Interaction: Even with a fully automated algorithm, there is still a lot of context and business knowledge that might influence how to build the best predictive model for a specific target. Today, as a business expert, you cannot include your knowledge into a predictive model directly. You can either use a data-driven model that ignores your knowledge, use a handcrafted model based on formulas that do not exploit your data, or work with a technical expert who will try to improve the forecasting model based on your feedback. A more efficient approach would be for business experts to interact directly with a predictive model and improve it without needing to understand the technical details.
Let’s dive into these two areas and explore the challenges and opportunities.
Automation
Automated machine learning (AutoML)
There is a long history of attempts to automate parts of the data science workflow. The most prominent and well-developed area is probably AutoML. The goal of AutoML is to automatically choose the best machine learning algorithm for a task, as well as the best configuration (hyperparameters) for that algorithm. Many AutoML approaches also support selecting the right features to include in a model.
There are versions of AutoML for small data and for huge data. One approach, TabPFN, focuses on getting very fast results for datasets with 1000 training examples, 100 features, and 10 classes or less.
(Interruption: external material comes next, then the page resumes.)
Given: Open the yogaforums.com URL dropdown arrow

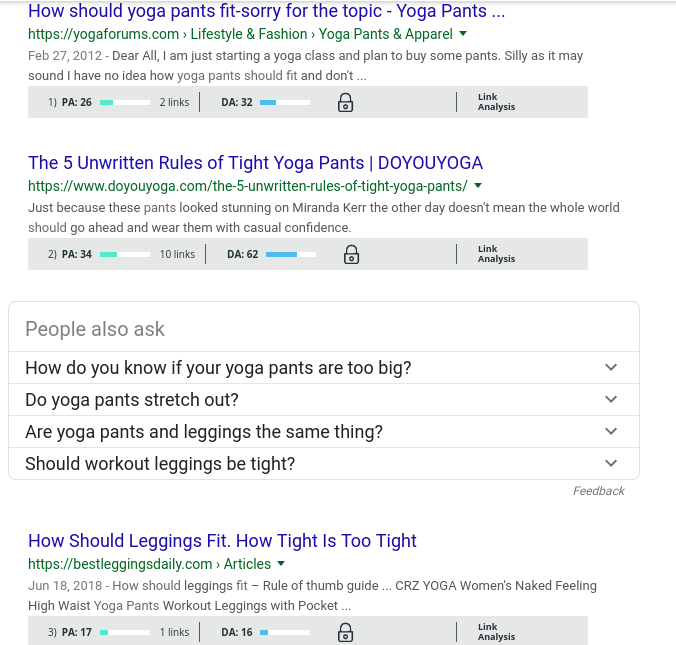Looking at the screenshot, I should 463,34.
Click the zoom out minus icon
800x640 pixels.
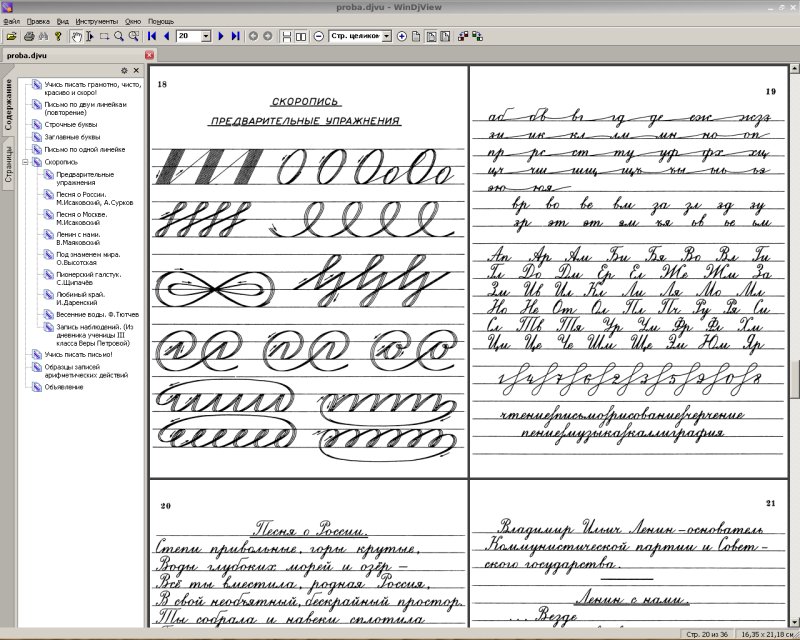point(318,36)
There is the classic auto-sklearn, which is a version of the popular scikit-learn machine learning library that removes the need to manually select an algorithm and its hyperparameters. And for deep learning, Network Architecture Search (NAS) automates the design of artificial neural networks.
In finance, many advanced predictive analytics solutions now offer software that automatically chooses the best of a set of different predictive models for time-series forecasting. In practice, however, choosing the right model is only part of the solution. There are a lot of other decisions to be made:
- Identifying outliers and choosing how to interpolate them
- Preprocessing the data to handle seasonalities
- Formatting data into a format suitable for machine learning
- Transforming data to extract useful features
- Collecting, cleaning, and mapping data about other indicators that can serve as features for the prediction target
These steps make up a large part of the effort to set up a performant predictive model – up to 80%, depending on whom you ask.
Automated data science
Automated data science is a more recent field that extends automation to include these areas as well. These approaches are less uniform as different approaches focus on different areas of the data science workflow. Roughly, the goal of automated data science can be seen as automatically assembling and testing entire pipelines. Similar to AutoML, data is used to automatically evaluate and test different pipelines to find good candidates.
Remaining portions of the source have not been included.